━━ Records for the task

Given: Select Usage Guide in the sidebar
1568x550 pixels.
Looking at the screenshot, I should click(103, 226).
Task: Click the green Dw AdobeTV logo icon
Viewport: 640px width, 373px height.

━━━━
━━ Records for the task

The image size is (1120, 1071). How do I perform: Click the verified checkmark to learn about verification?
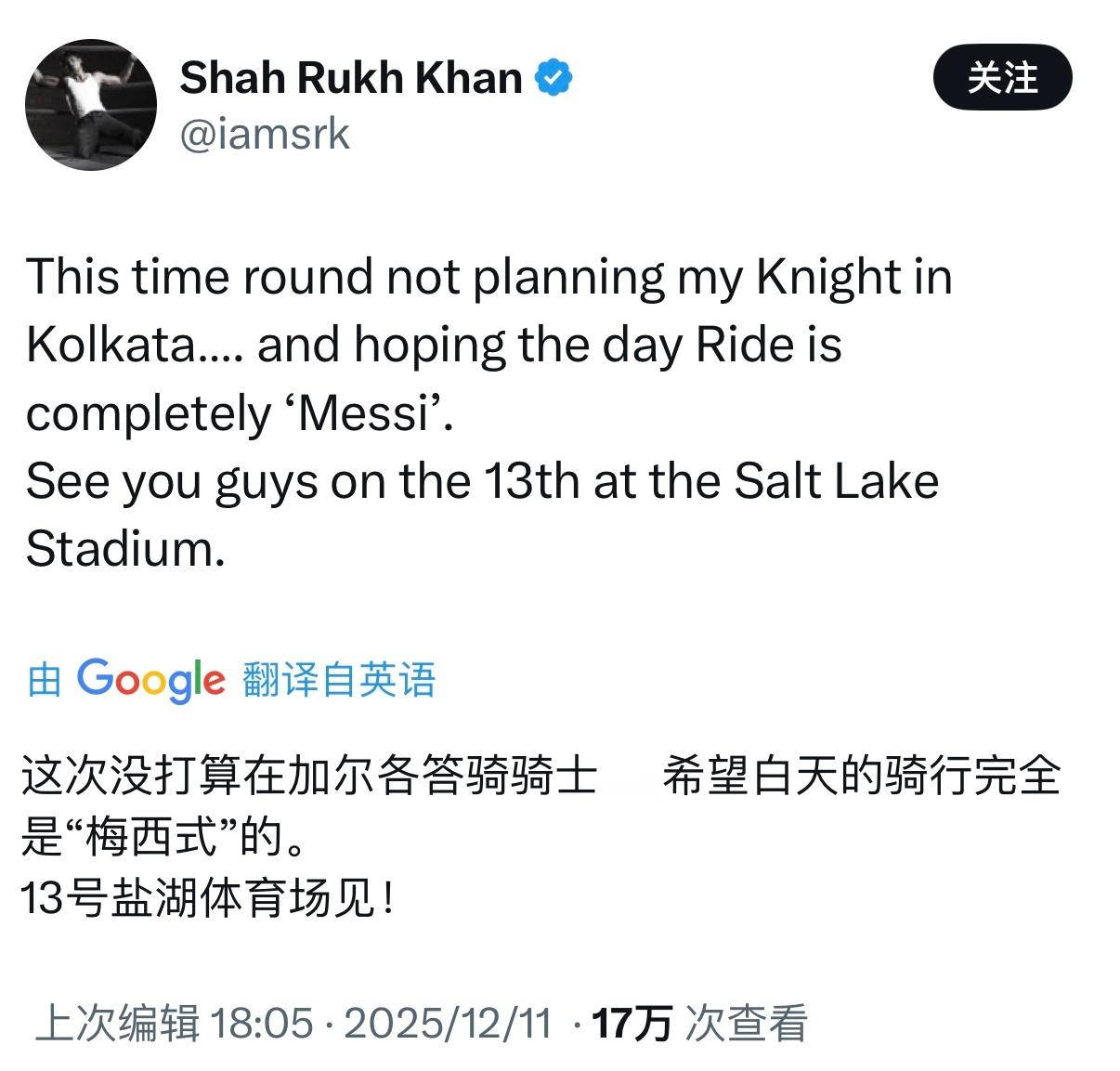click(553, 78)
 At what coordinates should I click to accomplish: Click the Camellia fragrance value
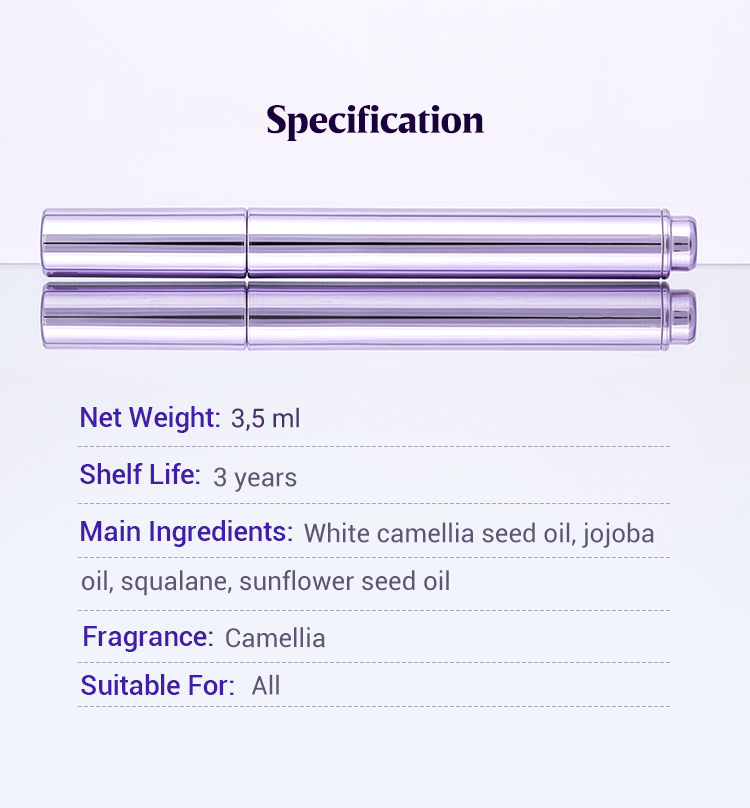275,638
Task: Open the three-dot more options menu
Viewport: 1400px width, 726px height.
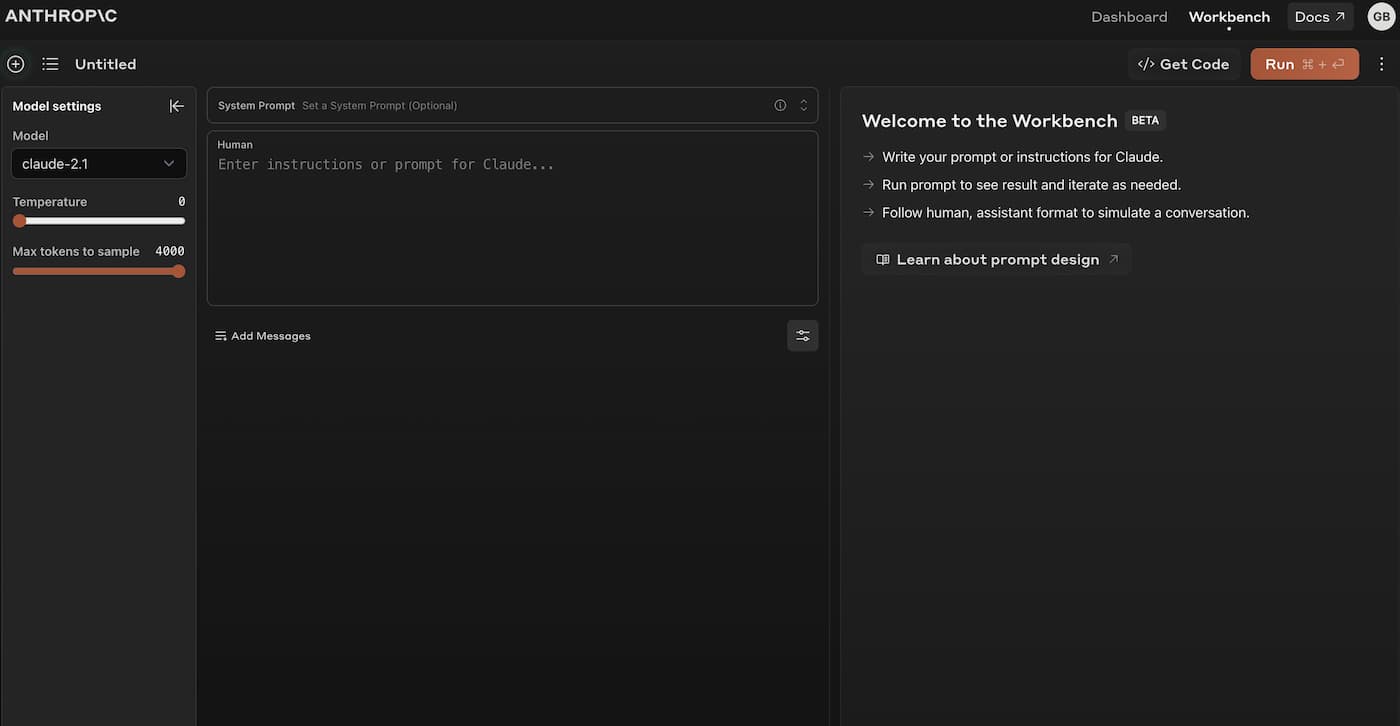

━━━━

Show all lines above containing "width".

Viewport: 640px width, 373px height.
Viewport: 1400px width, 726px height.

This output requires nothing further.